Kepolisian menduga kelompok-kelompok teror kecil itu sebagai bagian dari sel-sel kecil yang dibentuk anggota ISIS asal Indonesia, Bahrun Naim.

 

Sosok lain yang juga berperan penting dalam aksi teror di Indonesia selain Bahrun Naim adalah Aman Abdurahman. Jika Bahrun mengatur serangan di lapangan, Aman berperan sebagai penyebar ideologi terorisme di Indonesia.

 

Kebanyakan anak buah pria yang mengklaim dirinya sebagi amir ISIS di Asia Tenggara itu merupakan para pemuda yang masuk penjara akibat kasus kriminal.

 

Polisi menyebut para terduga teroris yang digerebek di Tangerang Selatan merupakan jaringan Jamaah Anshar Daulah (JAD), organisasi pimpinan Aman Abdurahman yang pernah ditahan di LP Cipinang, Jakarta Timur, sebelum dipindah ke Nusakambangan, Cilacap.

 

Selain itu, pelaku bom bunuh diri di Thamrin Jakarta pada awal tahun ini, Afif alias Sunakim, adalah tukang urut Aman Abdurahman. Dia pernah dipenjara karena kasus teror di Aceh selama tujuh tahun di Cipinang dan menjadi murid Aman.

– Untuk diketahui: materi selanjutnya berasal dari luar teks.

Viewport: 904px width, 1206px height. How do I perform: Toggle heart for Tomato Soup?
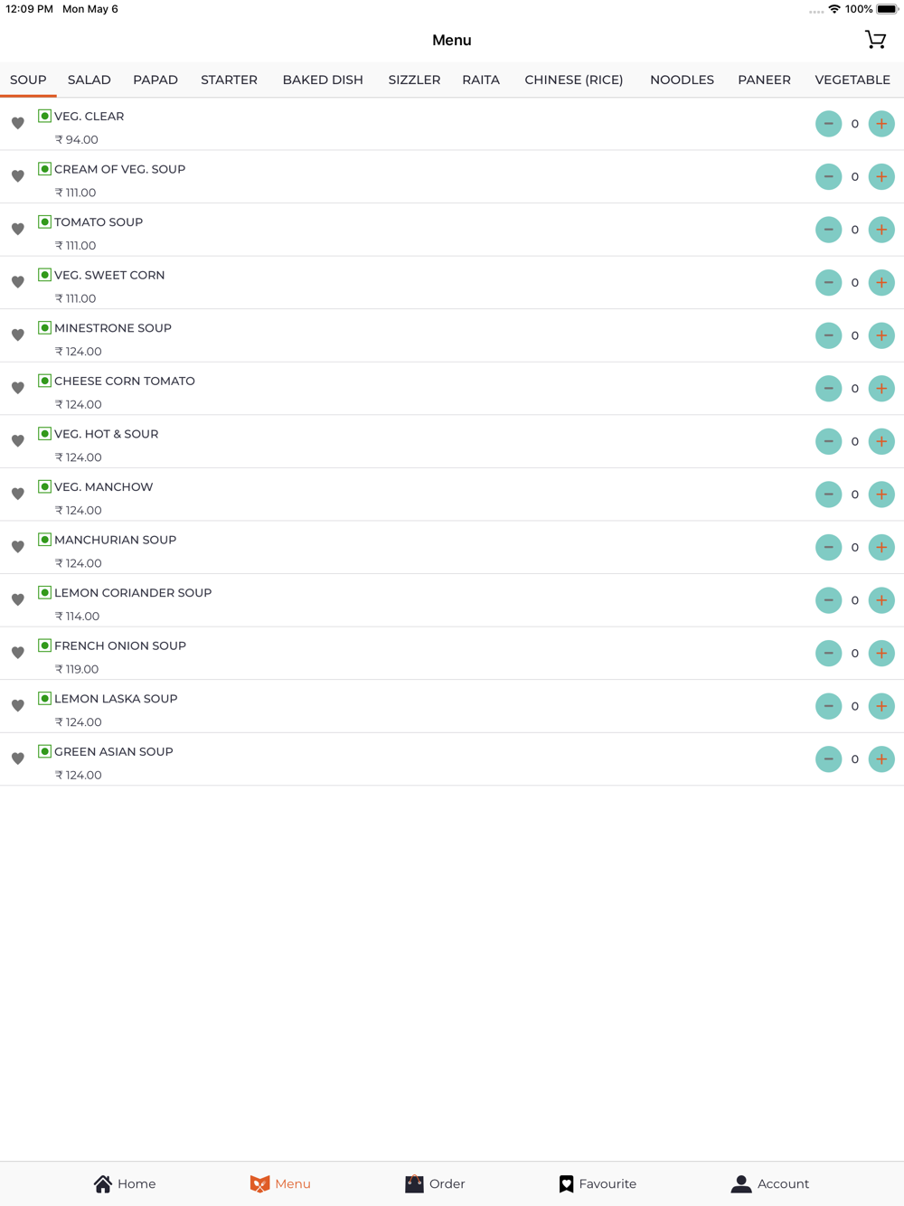click(x=18, y=229)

Baca Juga: Lagi, Densus 88 Ringkus Terduga Teroris di Payakumbuh

 

"Ini jaringan rekrutan dari Cipinang, anak-anak Cipinang. Figur selain Bahrun Naim adalah Aman Abdurahman. Urusan ideologi atau pemahaman takfiri ini diisi oleh Aman," kata pengamat terorisme Muhammad Jibriel Abdul Rahman.

 

Menurut Jibriel, aparat penegak hukum harus menyelesaikan ideologi yang merupakan akar masalah terorisme. Begitu pula dengan penyebarnya, seperti Aman. Selama ini hukuman penjara tak mampu mengubah ideologi Aman.

 

"Dia dalam penjara masih bisa mentransfer ideologi, apalagi sudah bebas," katanya.

 

Jibriel menyebutkan diantara para eksekutor atau pelaku bom bunuh diri kebanyakan adalah anak muda yang berpemahaman sempit. Mereka yang tidak mempelajari aqidah sejak kecil.

 

"Ketemu di penjara sebagai kriminal, lalu dimasuki ideologi, menganggap cocok dan secara tak langsung mengiyakan (pemahaman takfiri)," ujarnya.

 

Ketika didoktrin bahwa Islam butuh martir untuk melakukan bom bunuh diri, mereka serta merta menerima tanpa berpikir mengenai dampak dan mudaratnya.

 

Kepentingannya hanya melakukan teror dan balas dendam kepada aparatur negara yang telah memberantas anggota mereka. Mereka melakukan serangan secara serampangan, bahkan menyerang polisi lalu lintas yang tidak memiliki hubungan penaggulangan terorisme secara langsung.

 

"Misi membunuh polisi adalah kebencian semata, tapi yang besar adalah dampak liputannya, bahwa eksistensi ISIS di Indonesia masih ada," katanya.